[Saved data entries]

↓↓↓

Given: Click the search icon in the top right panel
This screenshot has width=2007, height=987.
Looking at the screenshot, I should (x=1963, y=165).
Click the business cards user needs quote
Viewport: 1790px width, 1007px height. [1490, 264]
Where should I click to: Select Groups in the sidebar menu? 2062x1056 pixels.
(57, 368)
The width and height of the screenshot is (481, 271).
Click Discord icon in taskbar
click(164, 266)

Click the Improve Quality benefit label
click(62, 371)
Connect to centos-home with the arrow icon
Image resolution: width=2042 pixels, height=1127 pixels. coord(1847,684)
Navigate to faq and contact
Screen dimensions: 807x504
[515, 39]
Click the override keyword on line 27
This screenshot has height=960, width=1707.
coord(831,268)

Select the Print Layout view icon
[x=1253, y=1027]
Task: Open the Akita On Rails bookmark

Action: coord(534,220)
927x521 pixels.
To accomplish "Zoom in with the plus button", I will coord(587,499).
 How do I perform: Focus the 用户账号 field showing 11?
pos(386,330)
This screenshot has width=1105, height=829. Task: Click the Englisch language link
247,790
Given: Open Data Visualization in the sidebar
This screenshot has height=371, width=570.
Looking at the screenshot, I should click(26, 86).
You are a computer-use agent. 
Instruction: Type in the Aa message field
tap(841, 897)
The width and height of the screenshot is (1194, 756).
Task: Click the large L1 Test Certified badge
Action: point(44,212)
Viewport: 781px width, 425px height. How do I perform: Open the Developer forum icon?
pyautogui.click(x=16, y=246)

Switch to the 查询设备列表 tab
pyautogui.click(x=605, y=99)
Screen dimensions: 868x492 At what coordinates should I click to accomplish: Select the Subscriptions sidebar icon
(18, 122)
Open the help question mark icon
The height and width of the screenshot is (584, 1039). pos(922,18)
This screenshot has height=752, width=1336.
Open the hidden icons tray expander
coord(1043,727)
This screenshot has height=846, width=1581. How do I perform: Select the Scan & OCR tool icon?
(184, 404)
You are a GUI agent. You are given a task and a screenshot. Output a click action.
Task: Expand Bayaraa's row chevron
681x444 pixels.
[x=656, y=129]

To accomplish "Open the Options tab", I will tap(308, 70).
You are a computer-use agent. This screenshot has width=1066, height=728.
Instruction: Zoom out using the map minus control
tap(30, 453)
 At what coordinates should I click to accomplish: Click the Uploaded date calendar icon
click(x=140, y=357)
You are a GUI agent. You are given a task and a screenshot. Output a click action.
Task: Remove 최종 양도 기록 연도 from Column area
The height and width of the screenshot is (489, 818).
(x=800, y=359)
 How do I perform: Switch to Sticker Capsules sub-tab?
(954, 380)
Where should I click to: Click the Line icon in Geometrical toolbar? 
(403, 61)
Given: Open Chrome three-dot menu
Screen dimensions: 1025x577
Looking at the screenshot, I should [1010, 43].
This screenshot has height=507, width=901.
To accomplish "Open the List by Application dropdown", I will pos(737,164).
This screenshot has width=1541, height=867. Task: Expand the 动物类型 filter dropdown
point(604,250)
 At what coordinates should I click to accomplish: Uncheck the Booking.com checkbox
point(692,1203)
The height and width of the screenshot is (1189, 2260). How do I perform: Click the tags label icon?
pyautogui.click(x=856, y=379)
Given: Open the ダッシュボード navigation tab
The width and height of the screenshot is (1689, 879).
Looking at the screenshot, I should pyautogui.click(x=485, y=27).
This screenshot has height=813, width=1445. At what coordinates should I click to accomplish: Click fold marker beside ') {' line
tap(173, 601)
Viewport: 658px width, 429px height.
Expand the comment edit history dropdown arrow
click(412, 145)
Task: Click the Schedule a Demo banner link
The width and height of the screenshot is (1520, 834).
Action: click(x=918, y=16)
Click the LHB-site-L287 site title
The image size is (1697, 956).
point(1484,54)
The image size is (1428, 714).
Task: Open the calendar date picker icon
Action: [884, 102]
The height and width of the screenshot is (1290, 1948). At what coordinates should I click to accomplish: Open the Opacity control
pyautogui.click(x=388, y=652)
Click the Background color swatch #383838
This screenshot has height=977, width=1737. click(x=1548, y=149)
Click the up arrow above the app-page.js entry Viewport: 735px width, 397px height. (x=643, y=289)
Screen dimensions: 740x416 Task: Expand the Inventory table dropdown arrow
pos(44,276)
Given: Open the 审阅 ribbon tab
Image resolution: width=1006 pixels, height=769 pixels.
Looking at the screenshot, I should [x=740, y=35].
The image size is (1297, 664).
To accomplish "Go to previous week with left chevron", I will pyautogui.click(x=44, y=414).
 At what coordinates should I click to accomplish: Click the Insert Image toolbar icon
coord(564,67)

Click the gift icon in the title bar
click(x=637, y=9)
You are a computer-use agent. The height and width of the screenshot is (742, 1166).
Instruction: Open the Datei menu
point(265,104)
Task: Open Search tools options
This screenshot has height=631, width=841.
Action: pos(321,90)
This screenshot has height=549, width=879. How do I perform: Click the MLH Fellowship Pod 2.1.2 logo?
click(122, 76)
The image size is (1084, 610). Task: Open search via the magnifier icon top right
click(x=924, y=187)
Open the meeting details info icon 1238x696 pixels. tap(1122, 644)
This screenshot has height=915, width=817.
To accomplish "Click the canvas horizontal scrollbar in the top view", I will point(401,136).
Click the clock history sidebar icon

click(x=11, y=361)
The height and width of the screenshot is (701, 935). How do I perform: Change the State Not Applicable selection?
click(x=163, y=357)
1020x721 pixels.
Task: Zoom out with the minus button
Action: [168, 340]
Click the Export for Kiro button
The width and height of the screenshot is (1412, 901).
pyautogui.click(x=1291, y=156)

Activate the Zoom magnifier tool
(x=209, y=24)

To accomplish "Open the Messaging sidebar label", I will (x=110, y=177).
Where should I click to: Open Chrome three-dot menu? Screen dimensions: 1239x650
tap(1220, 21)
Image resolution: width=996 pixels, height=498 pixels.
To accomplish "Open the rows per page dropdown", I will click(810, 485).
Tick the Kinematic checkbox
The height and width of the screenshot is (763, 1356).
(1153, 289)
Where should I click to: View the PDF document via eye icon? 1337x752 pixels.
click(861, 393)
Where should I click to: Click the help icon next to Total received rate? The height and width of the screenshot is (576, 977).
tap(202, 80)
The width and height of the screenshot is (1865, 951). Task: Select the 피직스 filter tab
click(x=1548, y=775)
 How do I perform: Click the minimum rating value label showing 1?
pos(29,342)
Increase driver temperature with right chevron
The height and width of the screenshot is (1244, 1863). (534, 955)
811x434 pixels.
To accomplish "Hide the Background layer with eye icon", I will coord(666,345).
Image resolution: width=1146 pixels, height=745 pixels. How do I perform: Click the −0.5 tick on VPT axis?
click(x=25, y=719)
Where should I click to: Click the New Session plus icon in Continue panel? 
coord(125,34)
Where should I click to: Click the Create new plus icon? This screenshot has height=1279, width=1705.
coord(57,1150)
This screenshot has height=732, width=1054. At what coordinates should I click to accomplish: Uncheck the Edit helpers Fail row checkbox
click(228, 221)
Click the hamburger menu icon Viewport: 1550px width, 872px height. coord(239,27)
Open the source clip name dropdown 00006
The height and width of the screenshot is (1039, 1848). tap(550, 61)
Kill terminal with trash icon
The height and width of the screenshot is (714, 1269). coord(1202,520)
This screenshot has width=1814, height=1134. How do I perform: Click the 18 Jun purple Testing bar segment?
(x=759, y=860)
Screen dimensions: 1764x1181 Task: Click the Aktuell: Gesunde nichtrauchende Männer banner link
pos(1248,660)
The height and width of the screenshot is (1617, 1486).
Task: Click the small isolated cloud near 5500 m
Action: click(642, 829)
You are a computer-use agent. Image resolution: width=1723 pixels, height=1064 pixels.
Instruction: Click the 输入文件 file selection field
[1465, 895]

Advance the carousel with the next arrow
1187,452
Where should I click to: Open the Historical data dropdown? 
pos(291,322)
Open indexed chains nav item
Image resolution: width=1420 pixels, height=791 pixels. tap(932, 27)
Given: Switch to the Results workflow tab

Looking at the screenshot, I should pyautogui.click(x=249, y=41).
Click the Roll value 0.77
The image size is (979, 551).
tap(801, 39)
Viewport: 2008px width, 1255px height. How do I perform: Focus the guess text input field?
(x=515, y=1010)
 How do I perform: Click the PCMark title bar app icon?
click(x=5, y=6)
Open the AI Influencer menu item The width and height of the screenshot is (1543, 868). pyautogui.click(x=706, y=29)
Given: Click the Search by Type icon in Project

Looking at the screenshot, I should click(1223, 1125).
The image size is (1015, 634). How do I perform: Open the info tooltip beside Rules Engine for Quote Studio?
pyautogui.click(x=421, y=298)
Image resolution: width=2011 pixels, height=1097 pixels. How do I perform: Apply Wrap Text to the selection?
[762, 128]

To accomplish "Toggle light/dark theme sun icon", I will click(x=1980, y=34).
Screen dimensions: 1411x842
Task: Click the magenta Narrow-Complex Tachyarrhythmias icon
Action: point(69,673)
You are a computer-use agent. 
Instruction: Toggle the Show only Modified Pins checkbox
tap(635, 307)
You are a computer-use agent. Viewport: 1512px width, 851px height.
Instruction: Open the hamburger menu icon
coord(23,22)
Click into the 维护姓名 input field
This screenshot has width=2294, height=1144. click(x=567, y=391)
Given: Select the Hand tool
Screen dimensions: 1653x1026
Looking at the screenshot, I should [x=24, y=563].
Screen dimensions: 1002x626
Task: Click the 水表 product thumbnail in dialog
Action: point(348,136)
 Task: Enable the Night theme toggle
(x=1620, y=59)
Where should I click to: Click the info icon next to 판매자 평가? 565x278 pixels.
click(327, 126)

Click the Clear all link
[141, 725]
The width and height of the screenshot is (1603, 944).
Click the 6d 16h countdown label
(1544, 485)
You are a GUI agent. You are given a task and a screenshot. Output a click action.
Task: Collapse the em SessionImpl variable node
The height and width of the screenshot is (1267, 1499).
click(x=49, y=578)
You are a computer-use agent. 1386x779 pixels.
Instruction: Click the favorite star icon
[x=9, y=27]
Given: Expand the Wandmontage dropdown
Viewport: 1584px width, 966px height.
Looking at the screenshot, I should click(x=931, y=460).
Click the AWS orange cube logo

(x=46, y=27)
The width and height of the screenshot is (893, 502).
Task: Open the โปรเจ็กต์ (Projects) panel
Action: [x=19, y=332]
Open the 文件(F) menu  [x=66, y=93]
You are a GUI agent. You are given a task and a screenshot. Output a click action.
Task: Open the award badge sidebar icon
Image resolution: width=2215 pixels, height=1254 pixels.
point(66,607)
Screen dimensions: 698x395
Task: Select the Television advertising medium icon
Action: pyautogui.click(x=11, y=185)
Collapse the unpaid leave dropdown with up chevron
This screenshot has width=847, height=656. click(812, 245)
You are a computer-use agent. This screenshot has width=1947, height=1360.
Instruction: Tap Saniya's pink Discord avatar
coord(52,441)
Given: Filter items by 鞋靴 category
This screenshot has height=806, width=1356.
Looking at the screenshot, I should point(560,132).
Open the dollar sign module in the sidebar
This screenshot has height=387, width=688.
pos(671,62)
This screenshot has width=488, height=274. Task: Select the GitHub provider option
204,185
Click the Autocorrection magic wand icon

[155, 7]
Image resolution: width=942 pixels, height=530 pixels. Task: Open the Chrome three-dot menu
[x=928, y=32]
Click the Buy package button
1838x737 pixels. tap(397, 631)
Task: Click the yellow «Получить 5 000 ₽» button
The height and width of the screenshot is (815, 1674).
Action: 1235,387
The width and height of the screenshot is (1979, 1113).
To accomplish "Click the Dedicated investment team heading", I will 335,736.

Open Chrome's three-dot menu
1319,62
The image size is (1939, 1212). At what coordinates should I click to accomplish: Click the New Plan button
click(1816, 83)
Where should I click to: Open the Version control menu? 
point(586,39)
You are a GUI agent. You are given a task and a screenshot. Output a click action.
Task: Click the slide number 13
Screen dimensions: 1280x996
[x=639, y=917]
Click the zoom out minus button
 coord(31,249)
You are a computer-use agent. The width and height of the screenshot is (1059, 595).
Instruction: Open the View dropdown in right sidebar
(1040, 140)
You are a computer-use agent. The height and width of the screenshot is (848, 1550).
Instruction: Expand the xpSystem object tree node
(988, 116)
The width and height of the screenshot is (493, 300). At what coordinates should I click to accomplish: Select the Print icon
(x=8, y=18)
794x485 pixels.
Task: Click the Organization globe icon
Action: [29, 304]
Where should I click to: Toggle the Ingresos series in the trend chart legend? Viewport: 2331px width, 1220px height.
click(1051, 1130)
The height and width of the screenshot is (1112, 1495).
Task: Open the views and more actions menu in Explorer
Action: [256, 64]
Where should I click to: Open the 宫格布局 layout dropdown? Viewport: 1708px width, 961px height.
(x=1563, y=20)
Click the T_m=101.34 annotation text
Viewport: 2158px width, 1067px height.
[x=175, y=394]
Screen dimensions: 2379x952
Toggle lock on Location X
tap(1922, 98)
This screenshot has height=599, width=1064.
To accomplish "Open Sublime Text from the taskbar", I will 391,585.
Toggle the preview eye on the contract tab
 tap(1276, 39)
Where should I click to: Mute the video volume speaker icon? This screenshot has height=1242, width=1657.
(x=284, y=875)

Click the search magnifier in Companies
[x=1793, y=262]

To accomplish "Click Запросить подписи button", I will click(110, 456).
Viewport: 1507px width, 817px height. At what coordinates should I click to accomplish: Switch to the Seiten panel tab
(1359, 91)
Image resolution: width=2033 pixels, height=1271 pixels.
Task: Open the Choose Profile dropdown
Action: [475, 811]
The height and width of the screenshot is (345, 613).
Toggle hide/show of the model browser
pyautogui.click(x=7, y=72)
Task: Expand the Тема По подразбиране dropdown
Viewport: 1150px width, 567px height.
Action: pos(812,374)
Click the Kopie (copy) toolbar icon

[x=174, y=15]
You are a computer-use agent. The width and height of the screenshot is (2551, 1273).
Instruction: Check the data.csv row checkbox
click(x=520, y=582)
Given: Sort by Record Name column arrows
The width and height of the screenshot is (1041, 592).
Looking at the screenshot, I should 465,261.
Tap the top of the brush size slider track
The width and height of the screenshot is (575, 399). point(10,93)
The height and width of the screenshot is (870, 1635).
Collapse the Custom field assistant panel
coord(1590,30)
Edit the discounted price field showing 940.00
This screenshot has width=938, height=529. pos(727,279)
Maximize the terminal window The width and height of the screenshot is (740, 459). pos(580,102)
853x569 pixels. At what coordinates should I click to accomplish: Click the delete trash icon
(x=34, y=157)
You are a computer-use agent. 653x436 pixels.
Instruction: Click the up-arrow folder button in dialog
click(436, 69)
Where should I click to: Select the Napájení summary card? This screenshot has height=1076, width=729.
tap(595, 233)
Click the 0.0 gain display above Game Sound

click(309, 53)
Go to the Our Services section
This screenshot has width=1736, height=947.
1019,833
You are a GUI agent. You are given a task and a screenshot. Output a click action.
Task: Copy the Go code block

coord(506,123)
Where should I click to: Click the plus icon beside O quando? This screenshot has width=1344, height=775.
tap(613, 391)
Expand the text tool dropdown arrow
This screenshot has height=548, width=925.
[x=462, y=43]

↑↑↑

What is expected:
Looking over the entries above, how many lines contain the string "page"? State the number and nothing else.

Answer section:
2